[[ Source passage, beginning ]]
The Yemenis have always indicated their willingness to find a negotiated settlement to the conflict but have demanded a complete stoppage of the Saudi-led attacks on their country before talks can begin. The Houthis and their allies have refused to go to Riyadh or the capitals of the Gulf countries that are part of the Saudi-led military coalition for peace talks. Houthi leaders have also said they prefer that talks are held between the different political factions within their own country.

“We demand a complete end to the aggression against Yemen and the lifting of the blockade to resume the political dialogue under the sponsorship of the U.N.,” the spokesman for the Houthi leadership said in the second week of May. Earlier, U.N. Secretary-General Ban Ki-moon issued a call for an early end to the fighting and for talks to be held under U.N. auspices.

The new Saudi leadership under King Salman planned the attack on Yemen even as talks on power-sharing between the various political factions in that country reached a crucial stage. The Saudi leadership was privy to the talks and knew that a political settlement was on the anvil. The war against Yemen, according to diplomatic sources, was part of an Israeli-Saudi game plan to scupper the U.S.-Iran nuclear deal. By trying to paint the Houthis as Iranian surrogates, the Saudi leadership hopes to score important propaganda points in Washington. They also wanted to draw Iran into the military conflict at a time when it is engaged in delicate negotiations as it prepares for the signing of the formal nuclear deal in June. Although the Barack Obama administration seems to have seen through the game plan, it is happy to sell more weapons to Saudi Arabia to bomb the hapless people of Yemen and has given the Saudi monarchy a long rope in that country. “The Saudi air force could not carry out day-in-day-out bombing missions in Yemen without help from U.S. trainers and maintenance experts and the flow of spare parts and ammunition,” Bruce Reidel, a Senior Fellow of the Brookings Institute and former top functionary of the Central Intelligence Agency, told The New York Times . Saudi Arabia has spent $500 billion in the last 20 years on defence purchases; most of the money has gone to the U.S. At a recent Camp David meeting attended by Gulf leaders, the Obama administration signalled that it was for a speedy political solution of the situation in Yemen. President Obama also offered security guarantees to the GCC countries. The Gulf monarchies know fully well that they are totally dependent on the U.S. for their security. All of them host big American military bases on their territory. Anyway, as a commentator noted, it is not a so-called “nuclear Iran” that the monarchs are afraid of, but the emergence of a prosperous and vibrant Iran that would play its rightful role in the region.

The Houthis too are playing a waiting game. They also have sophisticated weaponry which the Americans provided in the last decade when the government in Sana’a was aligned to Washington. The U.S. supplied more than $500 million worth of arms to the Yemeni government from 2006 onward. Much of this weaponry is now in the hands of the Houthis and their allies after they captured Sana’a in January. But they have desisted so far from using their missiles and rockets against Saudi targets across the long common border. Their support on the ground seems to be only growing as the Saudis keep bombing them and trying to starve them into submission. The man the Saudis want to reinstall as President, Abd-Rabbu Mansour Hadi, remains safely ensconced in Riyadh while his countrymen are being subjected to terror from the air.
[[ Source passage, end ]]
[[ Dataset content, beginning ]]
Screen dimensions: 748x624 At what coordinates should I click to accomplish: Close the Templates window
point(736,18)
[[ Dataset content, end ]]
[[ Dataset content, beginning ]]
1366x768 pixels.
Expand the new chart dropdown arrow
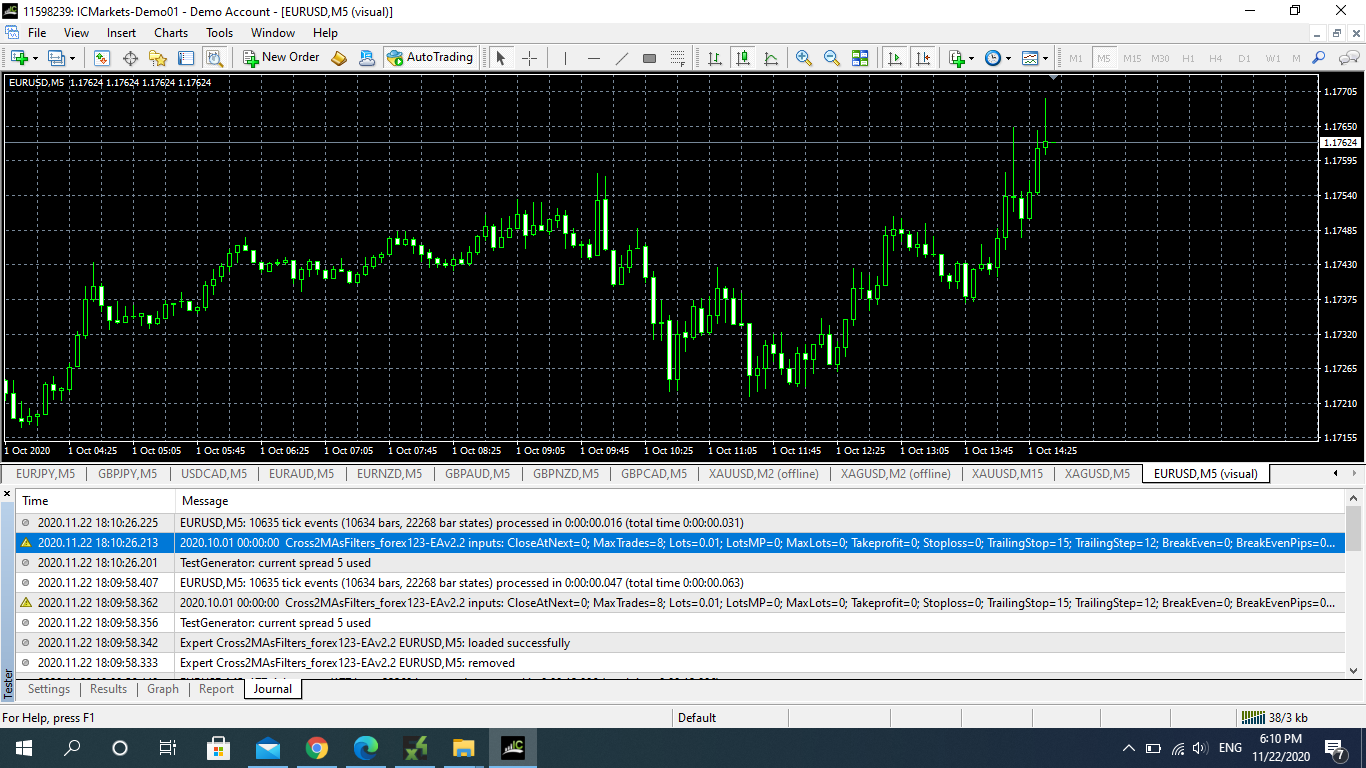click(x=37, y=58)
[[ Dataset content, end ]]
◆ Exercise description ◆
Using the passage on the war in Yemen, say whether each statement agrees with it: (a) The Houthis have refused to travel to Riyadh for peace talks. (b) The Houthis have fired their missiles at Saudi targets across the border. (c) Abd-Rabbu Mansour Hadi is staying in Sana'a. Answer yes or no for each and quote the deciding words. The data has no connection to the text about Yemen.

◆ Task solution ◆
(a) Yes: "The Houthis and their allies have refused to go to Riyadh or the capitals of the Gulf countries that are part of the Saudi-led military coalition for peace talks."
(b) No: "they have desisted so far from using their missiles and rockets against Saudi targets across the long common border."
(c) No: "remains safely ensconced in Riyadh while his countrymen are being subjected to terror from the air."